超低金利時代、銀行に資産を置いていても、ほとんど増えることはない。投資で資産を少しでも増やすことができれば、老後の生活を豊かにできる。そこで、山崎さんに資産運用のコツを聞いた。



■「資産を運用する」ほったらかして増やす

「物価高や円安に焦って『投資で短期的に稼ごう』というのはやめましょう。高い確率で失敗します」

山崎さんが提唱するのが、目先の相場の高低に一喜一憂しない“ほったらかし投資”だ。

「原則は『長期・分散・低コスト』です。10年や20年など、長い目で考える。そして、投資先を分散させることでリスクを減らせます。さらに、投資がうまくいったとしても、高い手数料を取られれば、得られるお金は減るので、低コストな商品や証券会社を選びます」

だが、「分散」といっても、世界中の株式市場やさまざまな業界にバランスよく投資するのは、専門知識がないと難しい。

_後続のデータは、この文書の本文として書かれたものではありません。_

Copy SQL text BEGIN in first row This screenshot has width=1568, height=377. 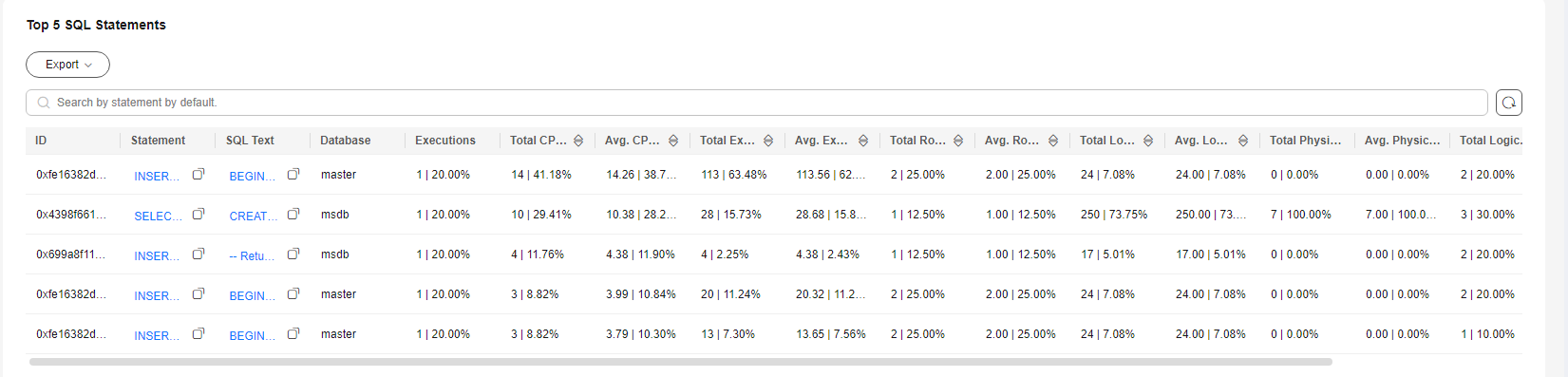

「そこで、おすすめなのが、eMAXIS Slim全世界株式(オール・カントリー)という投資信託です。全世界の株式市場の指数と連動するように運用されている。この商品を購入するだけで、世界中に分散投資をしているのと同じことになるのです。さらに、投資会社の取り分である『運用管理費用』も安く抑えられています」

世界的な株安などの影響を受けて、短期的には価格が下落することもあるが、長期的に見れば価格は上昇してきた。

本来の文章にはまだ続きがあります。